According to US Securities and Exchange Commission statistics on SEC-registered private funds, at the end of 2014, private equity funds managing at least $2bn collectively had $1.2tn in net assets.
Even these funds are increasingly raising capital surrounded by an ocean of other long-term, private markets also vying for the cash of institutional investors. Private equity firms such as the modern KKR have long since become alternative asset managers for the purpose of serving institutional investors seeking higher returns than can be obtained from bonds and equities.
Globally, according to Preqin, a data provider for alternative assets, over 1,000 funds last year raised $550bn of private capital, broadly defined. That made 2015 the third year in a row in which funds tapping investor demand for assets in infrastructure, private debt, and real estate — not only buyouts and venture capital — have raised half a trillion dollars for investments.
Private equity’s $287bn share of this pie in 2015 is still a sizeable amount. But the weight of capital flowing into private markets — looking for higher yield, despite the lack of liquidity and high fees demanded by private equity investment — is making traditional private equity funds and their lifespans less relevant.
Classically, private equity funds lock up investors’ capital for about 10 years. After raising the capital, fund dealmakers spend time picking assets with the goal of returning the money in five to seven years’ (hopefully having doubled or tripled it) through a sale or stock market listing. Yet only a third of private equity backers now invest in the industry purely through classic 10-year funds, according to a survey late last year by Palico, an online private equity fund marketplace.
Just as many investors now invest at least a 10th of their assets in private equity either by taking stakes alongside managers in deals — so-called co-investments — or in direct deals they have sourced on their own, Palico found.
Only a handful of large pension and sovereign wealth funds around the world have the in-house investment teams with the expertise for such direct investment at scale.

______

#### Work order 1
Reproduce the stretch of the private equity passage from "Only a handful" through "investment at scale.".
#### Work order 2
For each statement below, say yes or no depending on whether the private equity passage agrees with it, and quote the words from the passage that decide it. (a) At the end of 2014, private equity funds managing at least $2bn together had $1.2tn in net assets. (b) Private equity funds classically lock up investors' capital for about five years. (c) Most large pension and sovereign wealth funds have in-house teams with the expertise for direct investment at scale.

______

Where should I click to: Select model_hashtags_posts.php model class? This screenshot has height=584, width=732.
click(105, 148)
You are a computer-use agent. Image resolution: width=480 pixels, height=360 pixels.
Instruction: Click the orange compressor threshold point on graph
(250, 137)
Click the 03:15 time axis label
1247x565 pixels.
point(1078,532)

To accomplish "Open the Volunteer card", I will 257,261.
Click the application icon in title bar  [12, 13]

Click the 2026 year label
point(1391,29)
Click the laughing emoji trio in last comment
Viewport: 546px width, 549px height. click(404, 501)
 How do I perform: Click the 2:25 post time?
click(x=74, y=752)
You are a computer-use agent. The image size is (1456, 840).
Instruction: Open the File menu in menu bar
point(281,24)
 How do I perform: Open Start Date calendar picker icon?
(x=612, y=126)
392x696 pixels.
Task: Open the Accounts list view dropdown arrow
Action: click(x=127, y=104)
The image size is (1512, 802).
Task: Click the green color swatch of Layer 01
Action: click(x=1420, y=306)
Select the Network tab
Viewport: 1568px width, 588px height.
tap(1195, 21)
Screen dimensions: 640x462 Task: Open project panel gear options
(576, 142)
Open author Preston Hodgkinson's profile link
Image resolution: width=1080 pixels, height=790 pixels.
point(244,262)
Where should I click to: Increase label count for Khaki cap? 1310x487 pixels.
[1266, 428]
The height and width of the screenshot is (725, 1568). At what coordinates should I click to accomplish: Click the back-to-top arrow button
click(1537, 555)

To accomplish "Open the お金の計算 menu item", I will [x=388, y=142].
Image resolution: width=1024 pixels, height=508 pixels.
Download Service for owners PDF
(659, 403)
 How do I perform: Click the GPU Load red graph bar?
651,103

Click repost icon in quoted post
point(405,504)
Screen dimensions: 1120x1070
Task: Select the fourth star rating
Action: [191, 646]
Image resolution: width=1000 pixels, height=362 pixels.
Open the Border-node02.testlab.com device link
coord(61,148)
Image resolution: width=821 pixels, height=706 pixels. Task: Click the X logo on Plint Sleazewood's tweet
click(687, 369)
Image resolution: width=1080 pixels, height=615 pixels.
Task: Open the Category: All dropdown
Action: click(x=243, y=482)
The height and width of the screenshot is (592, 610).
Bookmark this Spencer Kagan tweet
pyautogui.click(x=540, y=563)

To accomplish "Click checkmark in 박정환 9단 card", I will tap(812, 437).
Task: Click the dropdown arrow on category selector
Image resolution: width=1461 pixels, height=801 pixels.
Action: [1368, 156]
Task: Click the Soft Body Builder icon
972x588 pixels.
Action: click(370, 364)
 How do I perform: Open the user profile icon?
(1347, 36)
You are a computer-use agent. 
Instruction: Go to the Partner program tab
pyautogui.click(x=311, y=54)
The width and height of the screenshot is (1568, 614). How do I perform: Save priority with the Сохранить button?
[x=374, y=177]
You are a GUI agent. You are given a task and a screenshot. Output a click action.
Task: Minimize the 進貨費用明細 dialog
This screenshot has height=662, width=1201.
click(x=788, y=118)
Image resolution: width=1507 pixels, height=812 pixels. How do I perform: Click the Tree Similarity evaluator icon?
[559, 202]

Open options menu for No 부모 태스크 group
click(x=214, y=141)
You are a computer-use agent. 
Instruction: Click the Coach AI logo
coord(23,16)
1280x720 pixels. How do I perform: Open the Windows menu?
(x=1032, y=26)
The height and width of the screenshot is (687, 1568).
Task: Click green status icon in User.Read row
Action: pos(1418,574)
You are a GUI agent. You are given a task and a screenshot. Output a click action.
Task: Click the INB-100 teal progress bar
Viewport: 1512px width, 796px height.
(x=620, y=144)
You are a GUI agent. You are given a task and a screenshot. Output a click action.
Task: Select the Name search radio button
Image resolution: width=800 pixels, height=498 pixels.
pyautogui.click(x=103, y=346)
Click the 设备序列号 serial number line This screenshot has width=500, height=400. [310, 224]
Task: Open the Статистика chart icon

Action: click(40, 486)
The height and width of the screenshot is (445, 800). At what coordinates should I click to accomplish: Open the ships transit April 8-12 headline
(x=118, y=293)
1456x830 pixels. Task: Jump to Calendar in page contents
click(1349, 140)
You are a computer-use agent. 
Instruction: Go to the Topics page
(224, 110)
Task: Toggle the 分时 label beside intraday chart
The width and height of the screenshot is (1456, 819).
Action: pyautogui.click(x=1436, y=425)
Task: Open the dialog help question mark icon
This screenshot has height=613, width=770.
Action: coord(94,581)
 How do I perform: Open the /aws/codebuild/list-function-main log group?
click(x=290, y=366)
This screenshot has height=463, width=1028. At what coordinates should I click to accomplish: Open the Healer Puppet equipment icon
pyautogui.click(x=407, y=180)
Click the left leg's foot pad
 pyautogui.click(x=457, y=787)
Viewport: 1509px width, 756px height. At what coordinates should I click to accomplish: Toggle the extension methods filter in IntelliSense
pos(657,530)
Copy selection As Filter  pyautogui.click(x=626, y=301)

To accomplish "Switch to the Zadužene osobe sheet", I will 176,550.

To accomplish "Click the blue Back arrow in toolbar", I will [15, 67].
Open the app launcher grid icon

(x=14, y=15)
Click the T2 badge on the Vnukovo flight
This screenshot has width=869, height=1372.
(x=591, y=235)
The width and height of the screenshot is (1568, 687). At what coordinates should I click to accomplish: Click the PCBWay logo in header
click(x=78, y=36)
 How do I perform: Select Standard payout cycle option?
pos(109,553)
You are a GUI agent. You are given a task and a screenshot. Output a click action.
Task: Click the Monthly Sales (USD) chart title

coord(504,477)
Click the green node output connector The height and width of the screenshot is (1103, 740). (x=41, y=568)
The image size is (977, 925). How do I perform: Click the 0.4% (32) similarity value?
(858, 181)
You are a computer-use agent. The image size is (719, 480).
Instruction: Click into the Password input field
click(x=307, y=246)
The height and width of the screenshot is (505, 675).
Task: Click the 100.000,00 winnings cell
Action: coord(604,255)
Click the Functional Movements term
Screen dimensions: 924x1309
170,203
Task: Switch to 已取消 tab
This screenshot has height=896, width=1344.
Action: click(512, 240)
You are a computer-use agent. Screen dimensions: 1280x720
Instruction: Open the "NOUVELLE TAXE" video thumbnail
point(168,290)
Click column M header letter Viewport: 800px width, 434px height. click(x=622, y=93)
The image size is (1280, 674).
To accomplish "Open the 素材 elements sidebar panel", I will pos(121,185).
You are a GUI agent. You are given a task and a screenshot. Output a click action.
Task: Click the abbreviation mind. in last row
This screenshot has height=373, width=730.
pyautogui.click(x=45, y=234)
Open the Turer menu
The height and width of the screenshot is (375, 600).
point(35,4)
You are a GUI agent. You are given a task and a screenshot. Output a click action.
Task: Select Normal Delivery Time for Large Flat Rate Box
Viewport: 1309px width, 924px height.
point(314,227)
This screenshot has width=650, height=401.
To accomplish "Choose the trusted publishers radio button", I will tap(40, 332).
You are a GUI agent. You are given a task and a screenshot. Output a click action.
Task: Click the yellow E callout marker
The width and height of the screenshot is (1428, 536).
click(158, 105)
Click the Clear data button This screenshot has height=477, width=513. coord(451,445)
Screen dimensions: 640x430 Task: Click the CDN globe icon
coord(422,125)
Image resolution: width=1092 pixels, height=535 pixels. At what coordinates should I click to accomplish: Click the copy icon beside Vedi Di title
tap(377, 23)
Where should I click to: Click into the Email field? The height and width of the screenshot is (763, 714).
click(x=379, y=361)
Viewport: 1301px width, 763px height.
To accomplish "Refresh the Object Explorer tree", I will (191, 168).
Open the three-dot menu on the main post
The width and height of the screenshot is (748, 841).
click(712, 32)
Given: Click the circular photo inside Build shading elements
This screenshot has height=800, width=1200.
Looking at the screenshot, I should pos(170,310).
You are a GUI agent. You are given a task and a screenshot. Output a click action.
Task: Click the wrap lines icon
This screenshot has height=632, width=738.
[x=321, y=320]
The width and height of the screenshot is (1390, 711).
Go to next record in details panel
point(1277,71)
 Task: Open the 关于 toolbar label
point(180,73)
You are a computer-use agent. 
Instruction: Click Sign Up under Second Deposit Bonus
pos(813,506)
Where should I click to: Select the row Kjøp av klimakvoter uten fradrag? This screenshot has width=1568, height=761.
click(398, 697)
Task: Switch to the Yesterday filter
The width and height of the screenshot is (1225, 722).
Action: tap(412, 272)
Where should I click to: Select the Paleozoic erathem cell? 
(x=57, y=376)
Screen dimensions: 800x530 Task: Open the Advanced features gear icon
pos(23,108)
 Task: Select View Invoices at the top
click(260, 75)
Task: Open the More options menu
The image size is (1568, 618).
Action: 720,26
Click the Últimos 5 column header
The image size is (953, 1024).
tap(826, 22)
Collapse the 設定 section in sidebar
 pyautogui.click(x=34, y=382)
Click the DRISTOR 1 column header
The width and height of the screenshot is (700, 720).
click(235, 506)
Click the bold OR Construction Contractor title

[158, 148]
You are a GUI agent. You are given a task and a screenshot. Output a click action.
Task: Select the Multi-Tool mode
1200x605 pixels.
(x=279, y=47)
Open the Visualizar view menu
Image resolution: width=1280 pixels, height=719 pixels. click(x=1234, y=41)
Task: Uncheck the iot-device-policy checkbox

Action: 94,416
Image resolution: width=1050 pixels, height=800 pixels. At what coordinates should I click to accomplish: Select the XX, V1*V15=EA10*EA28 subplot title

______

#### Answer section 1
Only a handful of large pension and sovereign wealth funds around the world have the in-house investment teams with the expertise for such direct investment at scale.

#### Answer section 2
(a) Yes: "private equity funds managing at least $2bn collectively had $1.2tn in net assets."
(b) No: "Classically, private equity funds lock up investors’ capital for about 10 years."
(c) No: "Only a handful of large pension and sovereign wealth funds around the world have the in-house investment teams with the expertise for such direct investment at scale."